Google Currents

Google Currents logoWhen reading content that is published electronically, there are two central problems. The first is how to creating an interface with which people actually want to read. The second is gathering and organizing all the content that people want to read. At ProfHacker, we’ve covered a number of apps and devices that try to solve those problems: Flipboard for bringing together into a magazine format articles from your Twitter and Facebook accounts; the Kindle and Kindle Fire for reading e-books; Kindle Cloud Reader and books in browsers for reading online; Google e-books, and of course Google Reader and its alternatives.

Last week Google offered another option for reading. Google Currents is an application for Apple’s iOS and Google’s Android, so it is available for devices like the iPod Touch, iPhone, and iPad, as well as Android-powered smart phones and tablets. You can get Currents at the App Store and the [Android Marketplace][adroidmarketplace].

The application lets you add content that you might want to read from a variety of sources.
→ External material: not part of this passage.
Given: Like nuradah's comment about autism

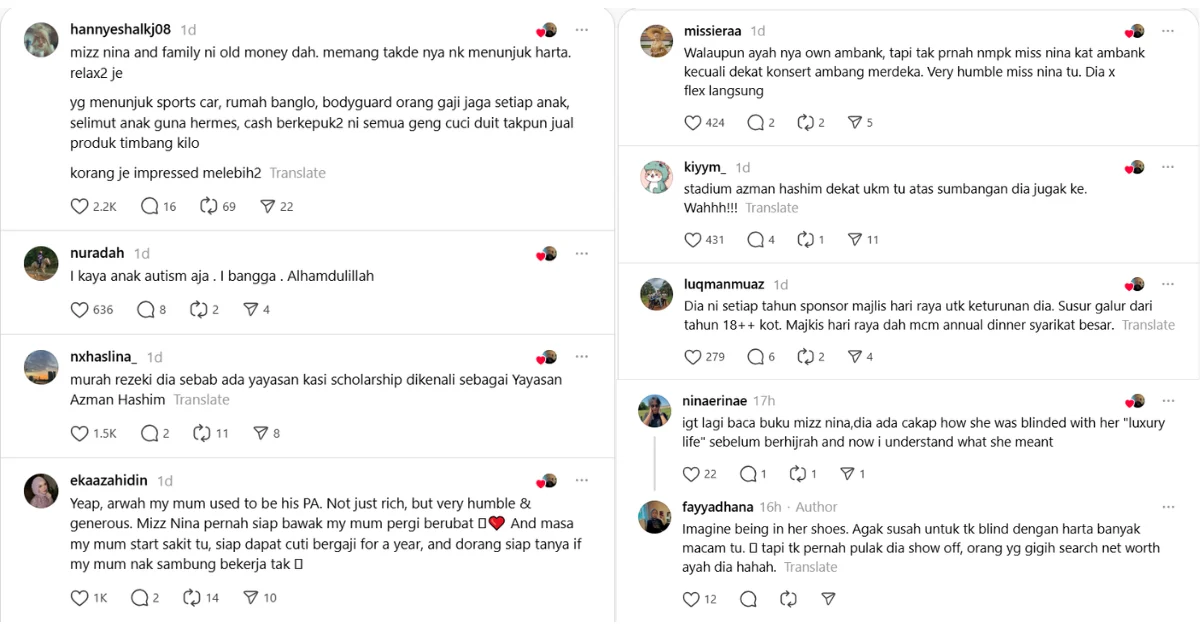Looking at the screenshot, I should [80, 310].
Google offers a list of featured content that is predictable: Forbes, CNET, ReadWriteWeb, and the like. Google has some other subject-specific lists of content too. The real strength of the app, as far as I am concerned, is the ability to add any RSS feed including those in your Google Reader account. I have Currents set up to read blogs which are published frequently (like ProfHacker).
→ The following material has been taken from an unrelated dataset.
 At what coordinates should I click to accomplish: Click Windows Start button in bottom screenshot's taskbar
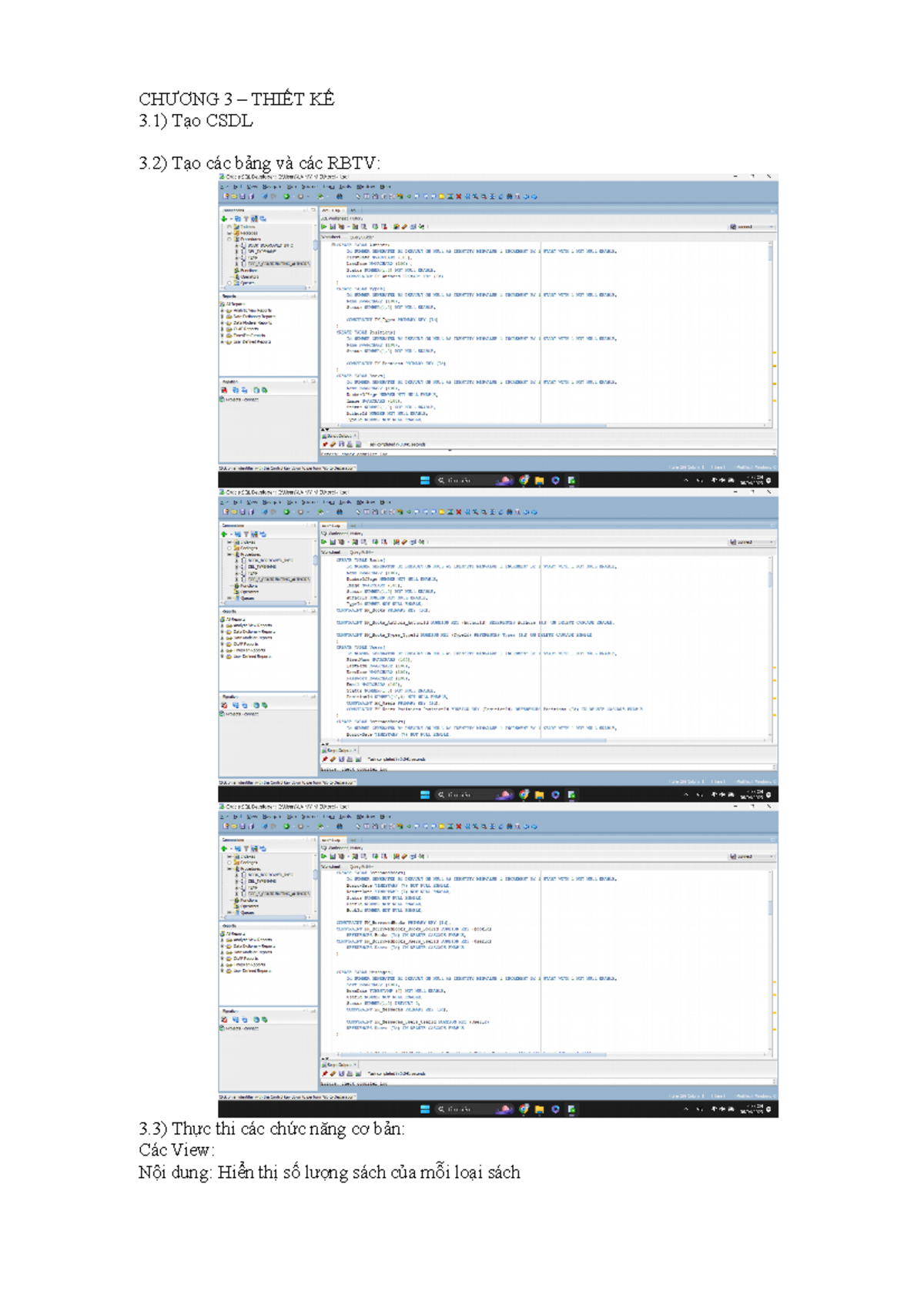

Once you have picked your content sources, Currents pulls them together into a magazine format (not unlike Flipboard). You select the source you want to read, and then you can flip through the articles, which are broken up into pages like an e-book. In my opinion, at least, the formatting in Currents is attractive and readable.
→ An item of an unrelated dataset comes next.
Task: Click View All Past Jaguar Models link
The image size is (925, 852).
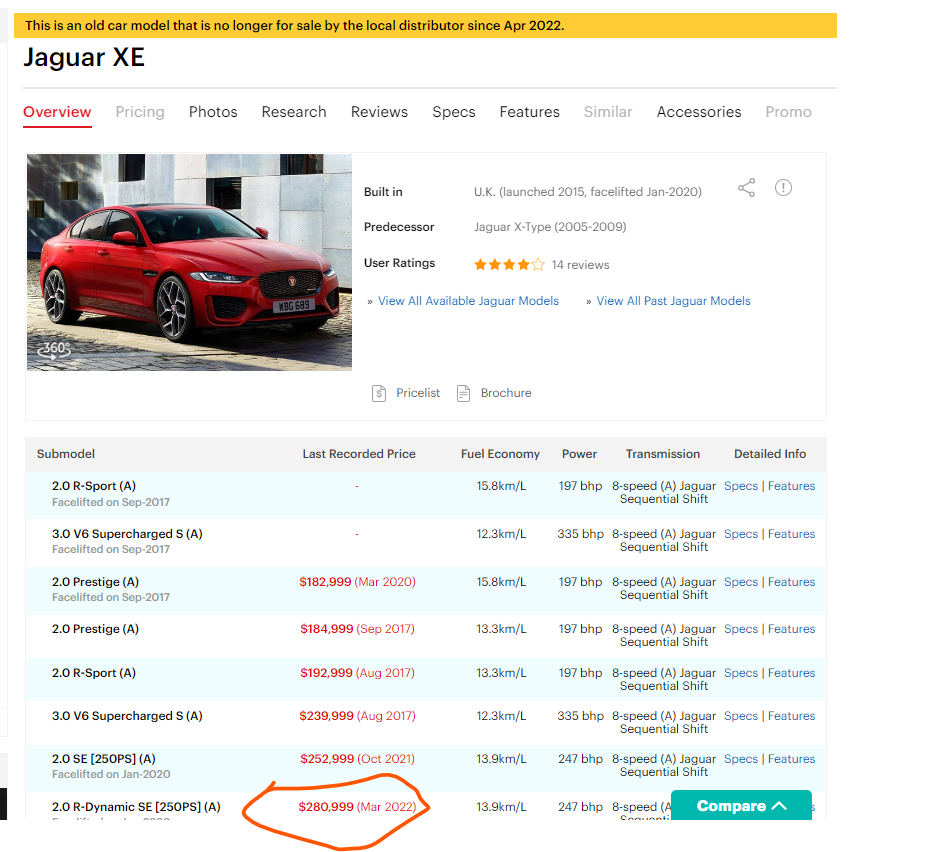Action: click(673, 301)
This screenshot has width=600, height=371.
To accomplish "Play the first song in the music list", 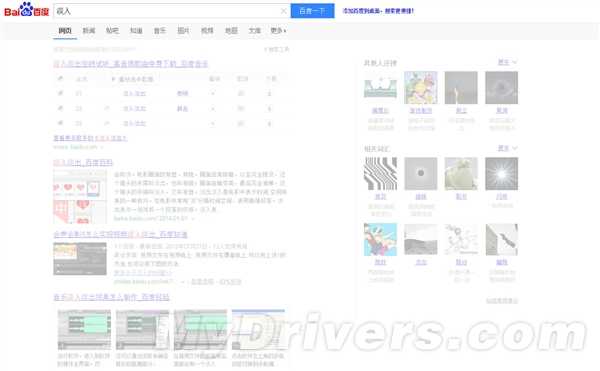I will tap(60, 93).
Currents is not without its flaws. The header on the opening pagE is inexplicably huge, which uses up valuable screen real estate. It doesn’t actually sync with Google Reader, so reading items in Currents won’t mark them as read in Reader. And the app seems to be slow at times, though PCWorld has a suggestion for setting the sync settings correctly that can help.

Despite those flaws, I like Currents so far. I find myself reading more content from blogs like Religion in American History, which otherwise get lost in the sea of unread items in Google Reader.

Have you tried Google Currents? What did you think?